Risk As a Relief Valve

Another complexity regarding the shape of preferences is that consumers might never be willing to substitute present consumption for less in the future. That is, their rate of time preference may be bounded at zero, even if the interest rate imposed by the central bank is negative. An earlier post on Sacred Cow Chips dealt with this issue. In that case, saving will increase with a shift to negative rates under two conditions: 1) there is a minimal level of future consumption deemed a necessity by consumers; and 2) that level exceeds the consumption that is possible without saving (endowed or received via transfers). That outcome represents a “corner solution”, however. Chances are that consumers, having been forced to accept an unacceptable tradeoff at negative “risk-free” rates, will lean more heavily on other margins along which they can optimize, such as risk and return.

That eventuality suggests another reason to suspect that very low or negative rates are not stimulative: savers face a range of vehicles in which to place their funds, not simply deposits and short-term money market funds earning low or negative yields. Some of these alternatives earn much higher returns, but only at significant risk. Nevertheless, the poor returns on safe alternatives will lead some savers to “reach for yield” by accepting high risks. That is a rational response to the conditions imposed by central banks, but it leads consumers to accept risk that is otherwise not desired, with a certain number of consumers suffering dire ex post outcomes. It also leads to an allocation of the economy’s capital that is riskier than would otherwise occur.

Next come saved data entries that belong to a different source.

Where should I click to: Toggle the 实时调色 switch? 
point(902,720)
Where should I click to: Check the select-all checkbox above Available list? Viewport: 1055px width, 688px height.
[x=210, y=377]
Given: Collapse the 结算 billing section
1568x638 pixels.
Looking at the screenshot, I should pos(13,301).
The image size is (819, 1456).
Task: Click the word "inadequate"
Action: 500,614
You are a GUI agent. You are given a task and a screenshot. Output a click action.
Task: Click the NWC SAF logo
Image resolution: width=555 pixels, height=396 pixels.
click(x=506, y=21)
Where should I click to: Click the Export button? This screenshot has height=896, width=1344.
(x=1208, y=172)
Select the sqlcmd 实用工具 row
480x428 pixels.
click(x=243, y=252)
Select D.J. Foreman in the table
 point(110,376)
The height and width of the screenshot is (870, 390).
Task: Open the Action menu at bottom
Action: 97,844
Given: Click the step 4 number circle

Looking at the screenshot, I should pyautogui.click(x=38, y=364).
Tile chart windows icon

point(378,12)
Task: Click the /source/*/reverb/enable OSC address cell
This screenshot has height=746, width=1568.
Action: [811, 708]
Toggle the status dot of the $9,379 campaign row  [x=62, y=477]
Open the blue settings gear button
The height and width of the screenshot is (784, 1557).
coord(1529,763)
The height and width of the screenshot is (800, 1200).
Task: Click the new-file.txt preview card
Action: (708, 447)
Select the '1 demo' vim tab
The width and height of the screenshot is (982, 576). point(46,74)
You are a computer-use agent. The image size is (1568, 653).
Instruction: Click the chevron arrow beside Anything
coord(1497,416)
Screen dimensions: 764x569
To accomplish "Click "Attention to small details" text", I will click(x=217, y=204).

Furthermore, as mentioned in the WSJ article linked above, consumers might regard negative rates as a foreboding signal about the economic future. The negative rates are bad enough, but even reduced levels of future consumption might be under threat. Thus, risk aversion might lead to greater saving in the context of a shift to negative rates.

Corporate Saving and Capital Investment

A great deal of saving in the economy is done by corporate entities in the form of “undistributed corporate profits”, or retained earnings. It must be said that these flows are not especially dependent on short-term yields, even if those yields have a slight influence on corporate management’s view of the opportunity cost of equity capital. Rather, those flows are more dependent on the firm’s current profitability. To the extent that very low or negative interest rates discourage consumption, their effect on current profitability and the perceived profitability of new business capital projects cannot be positive. To the extent that very low or negative rates portend risk, their effect on capital investment decisions will be negative. Savings out of personal income and from retained earnings is likely to exceed the amount required to fund desired capital investment. The funds accumulated in this way will remain idle (excess working capital) or be put toward unproductive uses, as befits an environment in which real returns are negative.

We Gotta Get Out of This Place

Central banks will be disappointed that the primary rationale for their reliance on negative interest rates lacks validity, and that the policy is counterproductive. Statements from Federal Reserve officials indicate that the next expected move in their interest rate target will be upward. However, they have not ruled out negative rates in the event that economic growth turns down. Perhaps the debate over negative rates is still raging inside the Fed. With any luck, and as evidence piles up from overseas on the futility of negative rates, those arguing for a “normalization” of rates at higher levels will carry the day.